When a line in the records contains the string "computer", copy that line.

:: DATA SHOWN ::

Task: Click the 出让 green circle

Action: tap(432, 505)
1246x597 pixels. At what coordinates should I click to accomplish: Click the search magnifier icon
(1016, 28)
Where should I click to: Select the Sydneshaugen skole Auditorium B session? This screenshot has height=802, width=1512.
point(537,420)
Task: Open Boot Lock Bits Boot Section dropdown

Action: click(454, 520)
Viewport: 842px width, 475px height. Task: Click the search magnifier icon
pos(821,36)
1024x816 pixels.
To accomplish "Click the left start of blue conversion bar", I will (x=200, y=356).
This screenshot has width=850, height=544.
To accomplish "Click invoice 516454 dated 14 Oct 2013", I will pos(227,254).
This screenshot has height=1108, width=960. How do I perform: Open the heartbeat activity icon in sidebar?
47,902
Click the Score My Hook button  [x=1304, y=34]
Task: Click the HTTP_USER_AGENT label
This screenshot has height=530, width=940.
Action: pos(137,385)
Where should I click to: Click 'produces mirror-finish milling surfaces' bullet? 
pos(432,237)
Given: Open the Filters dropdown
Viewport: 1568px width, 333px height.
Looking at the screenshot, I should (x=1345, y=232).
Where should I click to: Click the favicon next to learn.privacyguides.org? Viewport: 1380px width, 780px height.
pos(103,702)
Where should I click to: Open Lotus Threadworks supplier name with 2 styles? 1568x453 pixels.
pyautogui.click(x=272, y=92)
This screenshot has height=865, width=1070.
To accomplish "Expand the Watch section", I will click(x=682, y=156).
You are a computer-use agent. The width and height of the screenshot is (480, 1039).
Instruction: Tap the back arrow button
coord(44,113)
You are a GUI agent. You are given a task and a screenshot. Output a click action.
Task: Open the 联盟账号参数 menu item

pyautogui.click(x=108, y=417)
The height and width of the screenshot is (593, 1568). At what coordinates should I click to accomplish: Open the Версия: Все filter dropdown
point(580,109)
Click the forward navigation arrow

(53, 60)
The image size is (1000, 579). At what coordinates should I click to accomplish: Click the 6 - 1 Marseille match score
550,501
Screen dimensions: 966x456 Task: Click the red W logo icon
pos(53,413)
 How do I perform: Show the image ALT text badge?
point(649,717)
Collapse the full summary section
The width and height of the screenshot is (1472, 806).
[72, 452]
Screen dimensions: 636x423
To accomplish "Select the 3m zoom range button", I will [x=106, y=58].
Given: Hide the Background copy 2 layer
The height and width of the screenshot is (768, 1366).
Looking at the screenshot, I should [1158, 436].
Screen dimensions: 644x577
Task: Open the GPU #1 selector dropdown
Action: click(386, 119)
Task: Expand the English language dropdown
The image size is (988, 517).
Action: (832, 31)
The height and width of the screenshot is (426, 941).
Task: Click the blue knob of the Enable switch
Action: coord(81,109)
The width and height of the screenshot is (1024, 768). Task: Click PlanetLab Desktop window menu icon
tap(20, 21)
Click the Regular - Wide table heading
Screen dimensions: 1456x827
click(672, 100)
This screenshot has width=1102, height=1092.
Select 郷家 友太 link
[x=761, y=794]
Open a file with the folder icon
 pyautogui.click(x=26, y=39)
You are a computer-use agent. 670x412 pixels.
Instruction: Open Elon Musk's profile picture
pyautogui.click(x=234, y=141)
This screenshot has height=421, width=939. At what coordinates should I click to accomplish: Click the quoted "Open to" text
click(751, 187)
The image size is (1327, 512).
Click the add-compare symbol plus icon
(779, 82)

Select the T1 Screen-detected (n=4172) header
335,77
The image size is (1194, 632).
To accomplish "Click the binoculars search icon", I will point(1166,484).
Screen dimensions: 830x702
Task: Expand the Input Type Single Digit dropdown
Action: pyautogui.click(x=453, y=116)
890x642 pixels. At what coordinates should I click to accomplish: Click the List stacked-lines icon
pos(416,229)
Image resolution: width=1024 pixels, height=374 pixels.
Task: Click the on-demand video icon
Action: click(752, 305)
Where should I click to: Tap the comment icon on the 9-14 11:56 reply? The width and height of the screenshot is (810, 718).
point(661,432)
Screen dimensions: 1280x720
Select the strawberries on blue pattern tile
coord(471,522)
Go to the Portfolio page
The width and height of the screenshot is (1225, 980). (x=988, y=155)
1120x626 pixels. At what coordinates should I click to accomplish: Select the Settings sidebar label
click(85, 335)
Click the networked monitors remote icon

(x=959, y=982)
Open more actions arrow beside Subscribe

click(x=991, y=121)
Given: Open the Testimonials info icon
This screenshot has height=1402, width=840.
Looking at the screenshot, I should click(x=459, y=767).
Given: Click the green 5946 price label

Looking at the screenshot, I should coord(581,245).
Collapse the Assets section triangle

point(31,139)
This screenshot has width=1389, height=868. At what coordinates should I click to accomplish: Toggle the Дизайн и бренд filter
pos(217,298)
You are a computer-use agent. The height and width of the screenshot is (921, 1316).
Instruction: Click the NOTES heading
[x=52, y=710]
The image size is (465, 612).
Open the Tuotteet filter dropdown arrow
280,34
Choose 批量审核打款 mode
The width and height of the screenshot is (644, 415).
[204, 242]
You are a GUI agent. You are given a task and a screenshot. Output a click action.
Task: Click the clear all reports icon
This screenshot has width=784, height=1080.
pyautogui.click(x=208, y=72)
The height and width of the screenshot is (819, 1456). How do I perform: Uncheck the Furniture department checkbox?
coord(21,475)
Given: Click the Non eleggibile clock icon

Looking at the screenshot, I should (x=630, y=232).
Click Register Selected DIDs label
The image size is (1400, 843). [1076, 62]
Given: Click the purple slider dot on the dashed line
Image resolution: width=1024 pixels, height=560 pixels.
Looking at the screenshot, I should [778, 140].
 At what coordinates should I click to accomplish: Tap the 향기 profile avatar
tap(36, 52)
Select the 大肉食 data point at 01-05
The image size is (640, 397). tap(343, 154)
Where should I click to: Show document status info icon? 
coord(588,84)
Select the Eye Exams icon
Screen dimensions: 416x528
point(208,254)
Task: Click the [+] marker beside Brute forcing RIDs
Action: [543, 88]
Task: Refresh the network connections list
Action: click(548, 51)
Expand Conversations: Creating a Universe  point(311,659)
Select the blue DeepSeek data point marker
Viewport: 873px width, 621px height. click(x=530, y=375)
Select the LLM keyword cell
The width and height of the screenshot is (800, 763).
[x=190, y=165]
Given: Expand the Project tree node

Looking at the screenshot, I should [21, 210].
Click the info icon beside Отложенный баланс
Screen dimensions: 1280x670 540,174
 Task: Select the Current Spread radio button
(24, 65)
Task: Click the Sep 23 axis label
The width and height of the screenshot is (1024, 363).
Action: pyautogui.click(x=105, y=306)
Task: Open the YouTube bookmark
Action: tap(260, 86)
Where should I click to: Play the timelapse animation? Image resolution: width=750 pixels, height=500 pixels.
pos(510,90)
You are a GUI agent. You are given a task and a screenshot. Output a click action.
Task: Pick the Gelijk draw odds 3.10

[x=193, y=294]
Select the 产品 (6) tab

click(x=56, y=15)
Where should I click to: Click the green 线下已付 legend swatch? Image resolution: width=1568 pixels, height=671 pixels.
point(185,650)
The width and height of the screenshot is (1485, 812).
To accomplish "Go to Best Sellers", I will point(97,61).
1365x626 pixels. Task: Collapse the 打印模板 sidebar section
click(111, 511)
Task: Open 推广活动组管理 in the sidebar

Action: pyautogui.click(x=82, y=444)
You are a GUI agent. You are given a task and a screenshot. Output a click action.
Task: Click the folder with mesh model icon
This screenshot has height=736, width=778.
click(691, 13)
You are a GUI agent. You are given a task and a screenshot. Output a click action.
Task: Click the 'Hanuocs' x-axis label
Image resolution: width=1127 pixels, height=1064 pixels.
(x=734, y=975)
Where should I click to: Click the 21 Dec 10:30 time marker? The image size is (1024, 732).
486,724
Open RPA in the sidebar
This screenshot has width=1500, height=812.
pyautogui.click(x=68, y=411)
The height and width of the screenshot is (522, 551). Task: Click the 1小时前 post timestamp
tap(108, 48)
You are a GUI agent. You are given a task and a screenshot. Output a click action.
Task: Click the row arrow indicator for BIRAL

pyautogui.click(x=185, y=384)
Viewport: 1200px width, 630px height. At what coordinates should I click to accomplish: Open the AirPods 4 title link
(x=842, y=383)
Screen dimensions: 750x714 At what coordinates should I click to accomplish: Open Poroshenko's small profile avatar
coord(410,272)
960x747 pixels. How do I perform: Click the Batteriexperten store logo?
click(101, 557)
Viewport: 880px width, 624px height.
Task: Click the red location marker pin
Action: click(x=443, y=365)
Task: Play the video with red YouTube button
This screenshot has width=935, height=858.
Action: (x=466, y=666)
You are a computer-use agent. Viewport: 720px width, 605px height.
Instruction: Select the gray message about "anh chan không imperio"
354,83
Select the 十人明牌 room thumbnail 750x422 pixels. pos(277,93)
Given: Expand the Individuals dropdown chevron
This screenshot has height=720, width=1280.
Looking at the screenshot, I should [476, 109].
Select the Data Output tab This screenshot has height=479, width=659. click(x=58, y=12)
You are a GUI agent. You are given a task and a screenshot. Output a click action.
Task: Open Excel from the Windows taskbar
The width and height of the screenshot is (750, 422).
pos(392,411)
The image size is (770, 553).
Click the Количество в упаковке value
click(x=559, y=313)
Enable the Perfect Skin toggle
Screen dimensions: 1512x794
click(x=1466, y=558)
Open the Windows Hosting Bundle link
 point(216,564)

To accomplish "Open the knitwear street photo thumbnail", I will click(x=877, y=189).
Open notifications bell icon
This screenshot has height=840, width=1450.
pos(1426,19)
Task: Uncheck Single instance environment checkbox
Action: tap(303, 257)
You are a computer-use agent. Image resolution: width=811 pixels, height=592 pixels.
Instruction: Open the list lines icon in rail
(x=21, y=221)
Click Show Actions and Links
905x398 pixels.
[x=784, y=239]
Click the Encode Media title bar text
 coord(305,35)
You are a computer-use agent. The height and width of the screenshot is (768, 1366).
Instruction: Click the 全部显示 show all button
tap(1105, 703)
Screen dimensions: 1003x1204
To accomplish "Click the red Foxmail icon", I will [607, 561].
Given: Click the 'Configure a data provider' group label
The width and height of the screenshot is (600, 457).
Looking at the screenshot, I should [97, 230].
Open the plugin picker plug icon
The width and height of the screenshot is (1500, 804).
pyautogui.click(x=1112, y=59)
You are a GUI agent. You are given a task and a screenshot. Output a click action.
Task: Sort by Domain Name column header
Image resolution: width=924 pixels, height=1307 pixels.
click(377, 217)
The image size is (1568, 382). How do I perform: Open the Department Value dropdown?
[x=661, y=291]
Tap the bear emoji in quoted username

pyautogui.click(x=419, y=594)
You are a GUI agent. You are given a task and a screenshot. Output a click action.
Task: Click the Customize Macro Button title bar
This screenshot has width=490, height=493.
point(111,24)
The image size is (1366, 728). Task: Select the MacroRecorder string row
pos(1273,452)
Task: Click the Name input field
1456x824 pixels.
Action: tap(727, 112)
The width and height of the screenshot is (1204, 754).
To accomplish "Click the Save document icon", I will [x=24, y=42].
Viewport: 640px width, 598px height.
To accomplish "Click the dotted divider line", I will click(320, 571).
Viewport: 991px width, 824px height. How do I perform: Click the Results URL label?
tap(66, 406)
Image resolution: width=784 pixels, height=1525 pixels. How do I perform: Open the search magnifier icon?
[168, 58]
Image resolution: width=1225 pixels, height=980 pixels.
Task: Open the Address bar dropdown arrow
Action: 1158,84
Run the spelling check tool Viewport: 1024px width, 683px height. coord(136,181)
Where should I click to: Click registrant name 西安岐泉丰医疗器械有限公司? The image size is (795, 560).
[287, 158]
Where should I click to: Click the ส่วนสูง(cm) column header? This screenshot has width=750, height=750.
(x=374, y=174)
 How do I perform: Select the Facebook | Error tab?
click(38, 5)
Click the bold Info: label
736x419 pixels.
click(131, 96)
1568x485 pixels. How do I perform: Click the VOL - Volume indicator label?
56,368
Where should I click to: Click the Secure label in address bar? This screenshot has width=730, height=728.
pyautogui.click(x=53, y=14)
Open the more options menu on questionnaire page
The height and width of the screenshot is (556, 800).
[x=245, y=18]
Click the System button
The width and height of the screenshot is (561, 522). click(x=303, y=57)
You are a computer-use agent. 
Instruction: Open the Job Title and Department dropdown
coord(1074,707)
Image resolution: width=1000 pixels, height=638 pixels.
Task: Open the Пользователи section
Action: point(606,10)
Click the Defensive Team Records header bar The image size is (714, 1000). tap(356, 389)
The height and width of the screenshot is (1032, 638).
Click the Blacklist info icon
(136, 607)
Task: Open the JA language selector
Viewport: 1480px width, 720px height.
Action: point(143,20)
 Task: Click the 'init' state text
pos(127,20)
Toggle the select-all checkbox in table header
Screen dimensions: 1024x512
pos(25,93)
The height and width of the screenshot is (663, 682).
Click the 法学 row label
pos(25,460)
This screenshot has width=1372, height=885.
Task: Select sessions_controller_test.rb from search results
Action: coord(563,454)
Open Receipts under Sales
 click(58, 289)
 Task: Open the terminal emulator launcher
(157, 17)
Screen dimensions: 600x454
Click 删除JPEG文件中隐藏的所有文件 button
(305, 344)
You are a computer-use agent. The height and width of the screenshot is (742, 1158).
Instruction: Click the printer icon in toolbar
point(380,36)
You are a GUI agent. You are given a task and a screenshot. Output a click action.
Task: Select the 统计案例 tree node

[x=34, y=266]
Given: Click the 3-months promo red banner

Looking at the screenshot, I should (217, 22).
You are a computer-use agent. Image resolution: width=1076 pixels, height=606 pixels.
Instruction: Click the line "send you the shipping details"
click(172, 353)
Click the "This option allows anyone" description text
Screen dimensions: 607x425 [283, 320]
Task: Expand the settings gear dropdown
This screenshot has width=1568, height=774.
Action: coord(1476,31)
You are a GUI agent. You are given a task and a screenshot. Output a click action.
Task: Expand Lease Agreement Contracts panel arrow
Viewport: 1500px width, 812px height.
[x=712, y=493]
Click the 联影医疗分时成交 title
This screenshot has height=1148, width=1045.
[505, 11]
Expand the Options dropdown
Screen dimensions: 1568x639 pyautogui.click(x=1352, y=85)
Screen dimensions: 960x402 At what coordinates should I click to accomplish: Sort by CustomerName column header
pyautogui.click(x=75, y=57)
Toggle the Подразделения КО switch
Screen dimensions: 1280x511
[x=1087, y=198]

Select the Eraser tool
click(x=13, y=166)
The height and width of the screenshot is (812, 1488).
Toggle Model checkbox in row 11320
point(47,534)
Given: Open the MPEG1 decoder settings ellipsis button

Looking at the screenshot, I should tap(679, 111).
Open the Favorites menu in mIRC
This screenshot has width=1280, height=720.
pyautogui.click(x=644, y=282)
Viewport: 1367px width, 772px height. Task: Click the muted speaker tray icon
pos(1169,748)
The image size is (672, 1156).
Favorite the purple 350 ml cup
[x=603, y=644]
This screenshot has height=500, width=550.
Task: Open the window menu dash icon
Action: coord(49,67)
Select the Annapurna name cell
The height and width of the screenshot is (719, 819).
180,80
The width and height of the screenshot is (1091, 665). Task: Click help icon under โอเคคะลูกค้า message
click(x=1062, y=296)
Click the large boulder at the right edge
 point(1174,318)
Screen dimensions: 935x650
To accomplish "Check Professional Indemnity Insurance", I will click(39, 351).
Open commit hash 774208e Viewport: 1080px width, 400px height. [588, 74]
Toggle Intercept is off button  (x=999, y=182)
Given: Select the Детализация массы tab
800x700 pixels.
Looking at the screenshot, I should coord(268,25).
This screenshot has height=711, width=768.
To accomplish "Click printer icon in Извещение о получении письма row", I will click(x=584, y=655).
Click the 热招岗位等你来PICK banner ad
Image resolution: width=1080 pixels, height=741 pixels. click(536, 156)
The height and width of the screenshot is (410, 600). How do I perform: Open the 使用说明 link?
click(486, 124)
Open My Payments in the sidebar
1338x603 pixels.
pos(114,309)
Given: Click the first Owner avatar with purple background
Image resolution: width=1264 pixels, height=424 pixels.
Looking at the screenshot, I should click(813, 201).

:::

**WRITTEN RESPONSE:**
You are a computer-use agent. The width and height of the screenshot is (480, 1039).
You are a computer-use agent. 670x412 pixels.
You are a computer-use agent. The height and width of the screenshot is (921, 1316).
You are a computer-use agent. Viewport: 720px width, 605px height.
You are a computer-use agent. Image resolution: width=811 pixels, height=592 pixels.
You are a computer-use agent. The height and width of the screenshot is (768, 1366).
You are a computer-use agent. 
You are a computer-use agent. The height and width of the screenshot is (742, 1158).
You are a computer-use agent. Image resolution: width=1076 pixels, height=606 pixels.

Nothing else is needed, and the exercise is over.